**ITEMS:**
-- begin --

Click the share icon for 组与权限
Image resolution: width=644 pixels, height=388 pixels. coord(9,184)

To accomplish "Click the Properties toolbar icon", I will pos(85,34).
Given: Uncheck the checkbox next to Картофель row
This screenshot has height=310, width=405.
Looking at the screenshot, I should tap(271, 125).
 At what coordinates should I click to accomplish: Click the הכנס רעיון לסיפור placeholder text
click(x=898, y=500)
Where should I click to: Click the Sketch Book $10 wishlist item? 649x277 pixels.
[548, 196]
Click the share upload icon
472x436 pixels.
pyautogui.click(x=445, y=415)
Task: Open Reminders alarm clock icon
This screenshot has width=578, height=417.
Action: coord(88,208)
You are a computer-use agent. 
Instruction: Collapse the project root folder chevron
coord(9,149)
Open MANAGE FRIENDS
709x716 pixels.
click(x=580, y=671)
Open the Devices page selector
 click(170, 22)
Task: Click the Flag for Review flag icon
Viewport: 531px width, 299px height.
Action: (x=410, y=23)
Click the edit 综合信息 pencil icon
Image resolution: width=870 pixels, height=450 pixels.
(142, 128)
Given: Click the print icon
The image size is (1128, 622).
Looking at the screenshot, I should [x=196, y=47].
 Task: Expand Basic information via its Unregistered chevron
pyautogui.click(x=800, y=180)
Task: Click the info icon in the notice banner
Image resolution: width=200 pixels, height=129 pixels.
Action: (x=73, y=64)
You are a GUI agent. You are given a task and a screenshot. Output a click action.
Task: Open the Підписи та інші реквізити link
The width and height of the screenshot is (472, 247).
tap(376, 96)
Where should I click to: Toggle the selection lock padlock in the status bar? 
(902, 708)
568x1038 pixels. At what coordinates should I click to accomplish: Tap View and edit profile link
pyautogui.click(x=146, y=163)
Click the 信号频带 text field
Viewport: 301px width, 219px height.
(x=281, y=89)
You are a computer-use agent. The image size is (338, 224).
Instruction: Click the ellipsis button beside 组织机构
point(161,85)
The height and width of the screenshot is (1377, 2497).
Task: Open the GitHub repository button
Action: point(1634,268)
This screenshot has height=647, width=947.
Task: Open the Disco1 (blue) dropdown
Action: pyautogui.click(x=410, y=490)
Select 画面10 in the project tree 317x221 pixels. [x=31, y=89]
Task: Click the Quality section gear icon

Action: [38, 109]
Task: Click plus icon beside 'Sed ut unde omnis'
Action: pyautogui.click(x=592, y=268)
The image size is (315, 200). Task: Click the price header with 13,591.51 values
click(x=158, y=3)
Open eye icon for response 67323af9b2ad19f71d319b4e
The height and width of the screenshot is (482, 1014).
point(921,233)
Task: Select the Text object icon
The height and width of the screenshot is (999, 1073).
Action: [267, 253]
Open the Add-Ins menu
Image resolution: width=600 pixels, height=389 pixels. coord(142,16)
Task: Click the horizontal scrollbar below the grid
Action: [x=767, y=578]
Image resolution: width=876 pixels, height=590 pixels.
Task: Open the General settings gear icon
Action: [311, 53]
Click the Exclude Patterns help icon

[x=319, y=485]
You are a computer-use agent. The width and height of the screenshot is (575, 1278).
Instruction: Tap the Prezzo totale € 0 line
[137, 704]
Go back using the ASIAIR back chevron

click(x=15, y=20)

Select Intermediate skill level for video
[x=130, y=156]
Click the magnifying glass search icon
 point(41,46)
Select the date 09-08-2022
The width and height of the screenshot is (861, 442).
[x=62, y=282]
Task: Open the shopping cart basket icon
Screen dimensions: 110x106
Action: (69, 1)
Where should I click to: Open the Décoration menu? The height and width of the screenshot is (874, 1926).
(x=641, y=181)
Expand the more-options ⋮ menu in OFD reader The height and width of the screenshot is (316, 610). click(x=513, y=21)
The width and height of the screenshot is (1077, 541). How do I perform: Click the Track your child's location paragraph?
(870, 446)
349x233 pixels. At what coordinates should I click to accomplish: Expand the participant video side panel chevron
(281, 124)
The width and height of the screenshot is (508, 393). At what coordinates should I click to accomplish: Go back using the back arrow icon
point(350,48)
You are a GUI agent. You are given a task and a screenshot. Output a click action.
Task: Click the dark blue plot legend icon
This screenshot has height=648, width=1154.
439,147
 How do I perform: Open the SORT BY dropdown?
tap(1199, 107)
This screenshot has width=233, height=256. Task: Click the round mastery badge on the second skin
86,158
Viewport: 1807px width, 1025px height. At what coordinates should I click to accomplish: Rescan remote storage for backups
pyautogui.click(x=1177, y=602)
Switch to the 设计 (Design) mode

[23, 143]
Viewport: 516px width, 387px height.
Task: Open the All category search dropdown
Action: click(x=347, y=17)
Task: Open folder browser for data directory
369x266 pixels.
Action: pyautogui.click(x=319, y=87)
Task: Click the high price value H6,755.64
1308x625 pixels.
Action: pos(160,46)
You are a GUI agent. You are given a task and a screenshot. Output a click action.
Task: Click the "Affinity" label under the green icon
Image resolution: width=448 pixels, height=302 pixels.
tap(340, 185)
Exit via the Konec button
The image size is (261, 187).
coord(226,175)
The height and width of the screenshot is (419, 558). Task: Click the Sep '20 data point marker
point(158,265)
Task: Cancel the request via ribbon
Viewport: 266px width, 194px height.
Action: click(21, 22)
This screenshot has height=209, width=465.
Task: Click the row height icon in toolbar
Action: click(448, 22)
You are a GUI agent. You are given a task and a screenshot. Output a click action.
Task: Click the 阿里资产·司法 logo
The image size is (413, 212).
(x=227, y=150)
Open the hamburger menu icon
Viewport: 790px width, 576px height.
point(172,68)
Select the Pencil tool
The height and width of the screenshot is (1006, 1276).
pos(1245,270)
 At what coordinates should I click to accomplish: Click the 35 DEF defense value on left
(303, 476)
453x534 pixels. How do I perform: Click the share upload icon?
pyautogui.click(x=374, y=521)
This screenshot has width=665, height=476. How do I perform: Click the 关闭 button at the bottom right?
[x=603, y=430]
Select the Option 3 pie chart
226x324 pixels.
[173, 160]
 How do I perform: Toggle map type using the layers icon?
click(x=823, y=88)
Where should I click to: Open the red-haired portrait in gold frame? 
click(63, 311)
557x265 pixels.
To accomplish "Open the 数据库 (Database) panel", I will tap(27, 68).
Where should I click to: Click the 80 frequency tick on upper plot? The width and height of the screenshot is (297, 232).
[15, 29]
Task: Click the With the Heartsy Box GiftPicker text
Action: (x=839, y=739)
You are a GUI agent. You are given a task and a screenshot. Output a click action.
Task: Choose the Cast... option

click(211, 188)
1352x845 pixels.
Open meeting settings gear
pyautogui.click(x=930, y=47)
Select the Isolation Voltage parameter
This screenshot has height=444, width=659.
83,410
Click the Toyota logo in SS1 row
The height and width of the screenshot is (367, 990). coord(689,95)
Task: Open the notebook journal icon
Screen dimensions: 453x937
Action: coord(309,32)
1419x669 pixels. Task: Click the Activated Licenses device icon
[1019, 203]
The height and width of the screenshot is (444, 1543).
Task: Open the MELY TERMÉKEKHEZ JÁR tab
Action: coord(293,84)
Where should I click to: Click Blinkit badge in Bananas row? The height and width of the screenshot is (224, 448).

-- end --

**GIVEN INSTRUCTION:** Arrange the rows as a Markdown table, starting at the very beginning of the rows and ending with the line that contains "Action: coord(88,208)". Use the columns No and Text, and skip any blank lines.

**EXERCISE RESPONSE:**
| No | Text |
|---|---|
| 1 | Click the share icon for 组与权限 |
| 2 | Image resolution: width=644 pixels, height=388 pixels. coord(9,184) |
| 3 | To accomplish "Click the Properties toolbar icon", I will pos(85,34). |
| 4 | Given: Uncheck the checkbox next to Картофель row |
| 5 | This screenshot has height=310, width=405. |
| 6 | Looking at the screenshot, I should tap(271, 125). |
| 7 |  At what coordinates should I click to accomplish: Click the הכנס רעיון לסיפור placeholder text |
| 8 | click(x=898, y=500) |
| 9 | Where should I click to: Click the Sketch Book $10 wishlist item? 649x277 pixels. |
| 10 | [548, 196] |
| 11 | Click the share upload icon |
| 12 | 472x436 pixels. |
| 13 | pyautogui.click(x=445, y=415) |
| 14 | Task: Open Reminders alarm clock icon |
| 15 | This screenshot has width=578, height=417. |
| 16 | Action: coord(88,208) |